Un simple trajet matinal dans le RER parisien vient de…

Image d'illustration © TopTenPlay
Image d’illustration © TopTenPlay

L’Incident Qui Fait Débat : 200 Euros D’Amende Pour Une Vidéo Sans Écouteurs

Un simple trajet matinal dans le RER parisien vient de coûter 200 euros à Lakhdar, commercial de 27 ans. Son tort ? Avoir regardé des vidéos Instagram sans écouteurs, la batterie de ses oreillettes étant déchargée. Une sanction qui révèle le durcissement des autorités face aux nuisances sonores dans les transports en commun.

« Une équipe de la police ferroviaire est arrivée à mon niveau et m’a dit qu’on allait sortir à la prochaine station », raconte l’usager, encore sous le choc de cette intervention. « Ils sont arrivés vraiment brutalement, sans prévenir, sans aucun avertissement préalable. » Le motif retenu : usage sonore excessif. Pourtant, Lakhdar assure que le volume de son téléphone était « peu élevé ».

L’amende initiale, non réglée immédiatement, est passée à 200 euros. Une somme qui représente, selon le verbalisé, « presque deux fois une journée de travail en France ». Face à ce qu’il juge disproportionné, le jeune homme compte contester auprès du médiateur des transports, tout en précisant qu’il s’acquittera du montant si sa contestation échoue.

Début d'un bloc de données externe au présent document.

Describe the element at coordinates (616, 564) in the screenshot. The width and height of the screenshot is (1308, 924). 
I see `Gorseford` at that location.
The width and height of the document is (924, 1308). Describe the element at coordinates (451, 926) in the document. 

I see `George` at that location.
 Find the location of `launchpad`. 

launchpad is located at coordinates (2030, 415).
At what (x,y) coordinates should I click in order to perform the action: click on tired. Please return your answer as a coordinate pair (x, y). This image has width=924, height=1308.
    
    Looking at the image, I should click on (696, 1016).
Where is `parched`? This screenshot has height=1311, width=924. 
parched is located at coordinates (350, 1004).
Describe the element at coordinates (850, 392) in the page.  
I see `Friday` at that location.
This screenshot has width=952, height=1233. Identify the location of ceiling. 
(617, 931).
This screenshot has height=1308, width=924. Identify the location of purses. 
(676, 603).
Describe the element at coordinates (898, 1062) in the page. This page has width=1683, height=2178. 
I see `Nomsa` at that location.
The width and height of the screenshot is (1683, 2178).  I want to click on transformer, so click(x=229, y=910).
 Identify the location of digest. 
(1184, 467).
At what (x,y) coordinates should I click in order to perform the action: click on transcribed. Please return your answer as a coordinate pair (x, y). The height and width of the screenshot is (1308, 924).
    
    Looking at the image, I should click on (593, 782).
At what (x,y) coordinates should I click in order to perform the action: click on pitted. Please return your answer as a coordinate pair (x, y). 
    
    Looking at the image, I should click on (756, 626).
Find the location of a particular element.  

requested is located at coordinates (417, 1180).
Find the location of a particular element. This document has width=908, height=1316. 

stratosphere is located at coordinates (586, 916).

Cette verbalisation n’est pas un cas isolé. Elle s’inscrit dans une politique de tolérance zéro que la SNCF assume pleinement pour garantir la tranquillité des voyageurs. Mais cette fermeté est-elle justifiée ou excessive ?

Image d'illustration © TopTenPlay
Image d’illustration © TopTenPlay

La Position Ferme De La SNCF Et Des Usagers

Cette politique de répression assumée trouve ses défenseurs. Contactée par RTL, la SNCF rappelle que ses agents disposent d’un pouvoir de verbalisation pour assurer la tranquillité des voyageurs et lutter contre les incivilités. Une prérogative qu’ils utilisent de manière « assez régulière », selon François Delétraz, président de la Fédération nationale des associations d’usagers des transports (Fnaut).